▶ _Instructions to follow_
Search the material for "Focus" and show all lines that contain it.

▶ _Records shown_
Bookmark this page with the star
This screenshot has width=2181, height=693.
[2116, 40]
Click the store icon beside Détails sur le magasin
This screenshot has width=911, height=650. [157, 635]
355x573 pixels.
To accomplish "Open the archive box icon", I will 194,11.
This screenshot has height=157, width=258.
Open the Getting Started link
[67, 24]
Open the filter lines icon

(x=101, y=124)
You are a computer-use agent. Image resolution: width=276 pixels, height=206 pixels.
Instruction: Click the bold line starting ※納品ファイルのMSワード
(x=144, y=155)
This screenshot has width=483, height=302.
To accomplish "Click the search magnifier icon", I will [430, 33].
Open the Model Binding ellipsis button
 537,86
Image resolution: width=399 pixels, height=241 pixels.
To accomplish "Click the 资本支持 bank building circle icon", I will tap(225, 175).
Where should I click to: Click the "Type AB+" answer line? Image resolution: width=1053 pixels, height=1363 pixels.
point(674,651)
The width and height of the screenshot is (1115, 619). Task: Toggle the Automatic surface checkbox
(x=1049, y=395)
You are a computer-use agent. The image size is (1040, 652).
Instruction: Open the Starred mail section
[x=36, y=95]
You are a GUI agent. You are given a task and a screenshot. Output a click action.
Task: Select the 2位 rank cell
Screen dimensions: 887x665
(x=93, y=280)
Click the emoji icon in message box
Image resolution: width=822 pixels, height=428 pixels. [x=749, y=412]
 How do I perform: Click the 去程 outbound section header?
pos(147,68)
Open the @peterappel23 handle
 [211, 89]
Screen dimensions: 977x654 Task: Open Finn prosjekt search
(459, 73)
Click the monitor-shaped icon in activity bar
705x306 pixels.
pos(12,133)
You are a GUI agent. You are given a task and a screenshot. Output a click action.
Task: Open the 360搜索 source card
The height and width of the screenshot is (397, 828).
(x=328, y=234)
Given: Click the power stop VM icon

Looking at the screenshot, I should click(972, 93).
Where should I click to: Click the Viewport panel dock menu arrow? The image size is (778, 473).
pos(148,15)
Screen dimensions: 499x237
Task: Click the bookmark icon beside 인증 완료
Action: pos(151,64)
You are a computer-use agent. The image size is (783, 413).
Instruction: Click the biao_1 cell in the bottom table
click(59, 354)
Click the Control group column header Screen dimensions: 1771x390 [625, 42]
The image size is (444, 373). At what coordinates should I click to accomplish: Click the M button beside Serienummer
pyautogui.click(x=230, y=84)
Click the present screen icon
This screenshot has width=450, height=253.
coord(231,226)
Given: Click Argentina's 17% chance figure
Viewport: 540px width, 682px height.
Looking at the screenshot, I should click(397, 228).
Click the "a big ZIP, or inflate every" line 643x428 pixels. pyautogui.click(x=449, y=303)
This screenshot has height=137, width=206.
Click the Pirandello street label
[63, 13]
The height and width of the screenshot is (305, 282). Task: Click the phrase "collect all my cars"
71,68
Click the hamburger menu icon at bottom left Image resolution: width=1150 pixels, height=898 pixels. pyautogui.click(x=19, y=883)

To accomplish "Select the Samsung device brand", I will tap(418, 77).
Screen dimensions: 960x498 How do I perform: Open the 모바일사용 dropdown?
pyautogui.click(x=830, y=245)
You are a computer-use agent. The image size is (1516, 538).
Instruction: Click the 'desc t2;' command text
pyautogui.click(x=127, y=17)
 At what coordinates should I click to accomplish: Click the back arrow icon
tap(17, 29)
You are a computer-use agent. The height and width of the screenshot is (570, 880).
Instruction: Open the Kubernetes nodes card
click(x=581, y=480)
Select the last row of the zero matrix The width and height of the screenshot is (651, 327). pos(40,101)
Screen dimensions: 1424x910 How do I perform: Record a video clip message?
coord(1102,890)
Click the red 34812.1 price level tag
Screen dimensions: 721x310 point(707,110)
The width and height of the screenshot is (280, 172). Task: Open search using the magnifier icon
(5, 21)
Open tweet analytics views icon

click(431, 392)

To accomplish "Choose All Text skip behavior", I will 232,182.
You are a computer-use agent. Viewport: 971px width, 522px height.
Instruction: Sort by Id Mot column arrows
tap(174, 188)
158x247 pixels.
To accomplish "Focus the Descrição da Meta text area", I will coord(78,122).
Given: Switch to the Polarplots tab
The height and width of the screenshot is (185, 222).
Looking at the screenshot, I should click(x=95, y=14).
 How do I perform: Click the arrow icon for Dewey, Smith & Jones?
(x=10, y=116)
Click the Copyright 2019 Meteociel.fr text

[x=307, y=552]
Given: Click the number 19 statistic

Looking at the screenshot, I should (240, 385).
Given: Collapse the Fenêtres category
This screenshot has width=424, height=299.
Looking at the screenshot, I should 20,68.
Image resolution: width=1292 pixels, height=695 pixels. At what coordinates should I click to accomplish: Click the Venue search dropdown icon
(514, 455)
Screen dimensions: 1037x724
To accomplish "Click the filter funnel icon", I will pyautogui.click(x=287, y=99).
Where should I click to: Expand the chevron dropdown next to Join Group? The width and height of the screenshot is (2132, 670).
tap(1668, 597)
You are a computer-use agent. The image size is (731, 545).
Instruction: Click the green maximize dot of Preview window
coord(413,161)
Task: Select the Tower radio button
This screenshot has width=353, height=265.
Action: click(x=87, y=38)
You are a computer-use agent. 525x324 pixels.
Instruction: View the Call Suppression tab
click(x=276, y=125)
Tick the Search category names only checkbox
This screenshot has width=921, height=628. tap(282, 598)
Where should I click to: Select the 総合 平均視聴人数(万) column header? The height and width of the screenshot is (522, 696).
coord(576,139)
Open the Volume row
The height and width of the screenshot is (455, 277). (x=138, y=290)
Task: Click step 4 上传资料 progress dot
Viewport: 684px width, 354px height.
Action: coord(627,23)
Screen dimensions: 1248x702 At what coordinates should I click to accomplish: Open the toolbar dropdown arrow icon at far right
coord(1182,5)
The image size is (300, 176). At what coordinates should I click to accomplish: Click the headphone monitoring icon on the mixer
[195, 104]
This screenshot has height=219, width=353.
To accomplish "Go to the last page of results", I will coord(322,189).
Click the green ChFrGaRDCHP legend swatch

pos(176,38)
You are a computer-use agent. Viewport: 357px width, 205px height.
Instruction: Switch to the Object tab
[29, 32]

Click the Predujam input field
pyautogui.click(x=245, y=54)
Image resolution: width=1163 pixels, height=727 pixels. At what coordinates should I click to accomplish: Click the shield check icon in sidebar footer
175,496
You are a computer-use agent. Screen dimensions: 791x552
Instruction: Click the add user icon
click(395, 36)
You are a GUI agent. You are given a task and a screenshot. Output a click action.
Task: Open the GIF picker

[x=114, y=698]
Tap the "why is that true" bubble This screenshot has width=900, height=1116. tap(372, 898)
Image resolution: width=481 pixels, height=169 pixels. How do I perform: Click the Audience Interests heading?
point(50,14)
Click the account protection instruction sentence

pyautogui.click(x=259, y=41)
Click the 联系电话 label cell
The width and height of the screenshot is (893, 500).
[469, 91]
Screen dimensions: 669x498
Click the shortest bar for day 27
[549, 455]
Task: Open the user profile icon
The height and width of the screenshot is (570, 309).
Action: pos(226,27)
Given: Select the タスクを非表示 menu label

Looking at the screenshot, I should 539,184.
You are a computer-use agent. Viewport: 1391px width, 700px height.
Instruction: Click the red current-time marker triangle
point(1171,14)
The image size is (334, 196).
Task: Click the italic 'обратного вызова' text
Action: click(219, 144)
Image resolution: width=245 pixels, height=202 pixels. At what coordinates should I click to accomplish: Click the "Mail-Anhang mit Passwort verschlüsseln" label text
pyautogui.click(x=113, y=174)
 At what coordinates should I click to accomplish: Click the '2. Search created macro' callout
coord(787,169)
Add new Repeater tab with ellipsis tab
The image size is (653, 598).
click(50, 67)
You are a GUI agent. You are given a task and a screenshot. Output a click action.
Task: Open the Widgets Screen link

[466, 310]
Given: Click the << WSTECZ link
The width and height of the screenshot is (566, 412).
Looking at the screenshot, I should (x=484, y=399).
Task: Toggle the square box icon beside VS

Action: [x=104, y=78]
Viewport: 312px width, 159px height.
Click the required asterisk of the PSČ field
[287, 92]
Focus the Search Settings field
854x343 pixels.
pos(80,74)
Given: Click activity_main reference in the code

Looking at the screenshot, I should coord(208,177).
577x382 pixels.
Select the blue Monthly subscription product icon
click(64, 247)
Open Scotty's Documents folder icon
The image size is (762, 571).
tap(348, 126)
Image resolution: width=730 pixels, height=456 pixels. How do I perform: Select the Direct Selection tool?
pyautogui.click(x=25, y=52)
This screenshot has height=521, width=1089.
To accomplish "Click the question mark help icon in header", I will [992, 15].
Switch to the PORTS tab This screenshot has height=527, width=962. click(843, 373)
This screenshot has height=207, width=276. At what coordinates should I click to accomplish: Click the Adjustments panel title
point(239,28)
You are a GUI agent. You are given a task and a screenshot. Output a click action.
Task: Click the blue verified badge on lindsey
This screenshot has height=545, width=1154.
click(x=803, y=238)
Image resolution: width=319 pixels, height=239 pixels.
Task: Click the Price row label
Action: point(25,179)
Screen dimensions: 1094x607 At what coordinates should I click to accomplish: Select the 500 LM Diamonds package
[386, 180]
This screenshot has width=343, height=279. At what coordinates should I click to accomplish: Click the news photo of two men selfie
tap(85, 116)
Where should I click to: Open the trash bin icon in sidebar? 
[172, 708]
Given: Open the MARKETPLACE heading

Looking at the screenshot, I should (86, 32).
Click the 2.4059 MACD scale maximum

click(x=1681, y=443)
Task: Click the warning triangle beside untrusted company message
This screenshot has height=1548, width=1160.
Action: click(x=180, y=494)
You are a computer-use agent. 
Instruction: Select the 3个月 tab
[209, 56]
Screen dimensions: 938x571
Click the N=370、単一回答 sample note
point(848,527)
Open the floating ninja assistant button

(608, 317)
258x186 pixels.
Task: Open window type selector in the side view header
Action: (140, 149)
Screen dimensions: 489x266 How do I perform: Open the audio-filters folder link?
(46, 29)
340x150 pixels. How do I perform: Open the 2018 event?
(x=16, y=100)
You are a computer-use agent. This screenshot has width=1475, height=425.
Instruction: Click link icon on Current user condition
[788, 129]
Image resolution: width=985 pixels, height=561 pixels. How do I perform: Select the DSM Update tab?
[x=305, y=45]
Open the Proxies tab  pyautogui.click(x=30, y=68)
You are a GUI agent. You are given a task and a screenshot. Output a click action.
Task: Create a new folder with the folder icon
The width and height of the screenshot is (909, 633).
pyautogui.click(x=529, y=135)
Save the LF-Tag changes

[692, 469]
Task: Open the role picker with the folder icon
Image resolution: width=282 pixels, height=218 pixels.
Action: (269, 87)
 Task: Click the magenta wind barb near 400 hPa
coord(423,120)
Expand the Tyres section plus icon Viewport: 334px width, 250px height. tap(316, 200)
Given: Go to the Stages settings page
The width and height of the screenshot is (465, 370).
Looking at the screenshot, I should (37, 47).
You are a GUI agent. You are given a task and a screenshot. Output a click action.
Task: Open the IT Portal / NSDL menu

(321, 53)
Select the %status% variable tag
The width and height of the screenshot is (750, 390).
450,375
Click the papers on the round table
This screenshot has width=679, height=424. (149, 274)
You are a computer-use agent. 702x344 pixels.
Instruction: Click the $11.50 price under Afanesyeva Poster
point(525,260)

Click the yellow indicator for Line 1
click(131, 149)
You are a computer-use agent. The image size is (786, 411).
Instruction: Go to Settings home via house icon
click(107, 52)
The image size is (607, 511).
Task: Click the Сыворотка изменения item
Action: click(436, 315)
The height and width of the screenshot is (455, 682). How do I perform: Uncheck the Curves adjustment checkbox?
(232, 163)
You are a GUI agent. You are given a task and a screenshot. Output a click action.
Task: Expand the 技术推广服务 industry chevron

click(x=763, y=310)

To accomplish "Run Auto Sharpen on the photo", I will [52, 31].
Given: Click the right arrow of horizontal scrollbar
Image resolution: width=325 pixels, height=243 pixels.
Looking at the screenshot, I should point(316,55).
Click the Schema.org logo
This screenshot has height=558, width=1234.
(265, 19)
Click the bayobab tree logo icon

▶ _Output_
To accomplish "Focus the Descrição da Meta text area", I will coord(78,122).
Focus the Search Settings field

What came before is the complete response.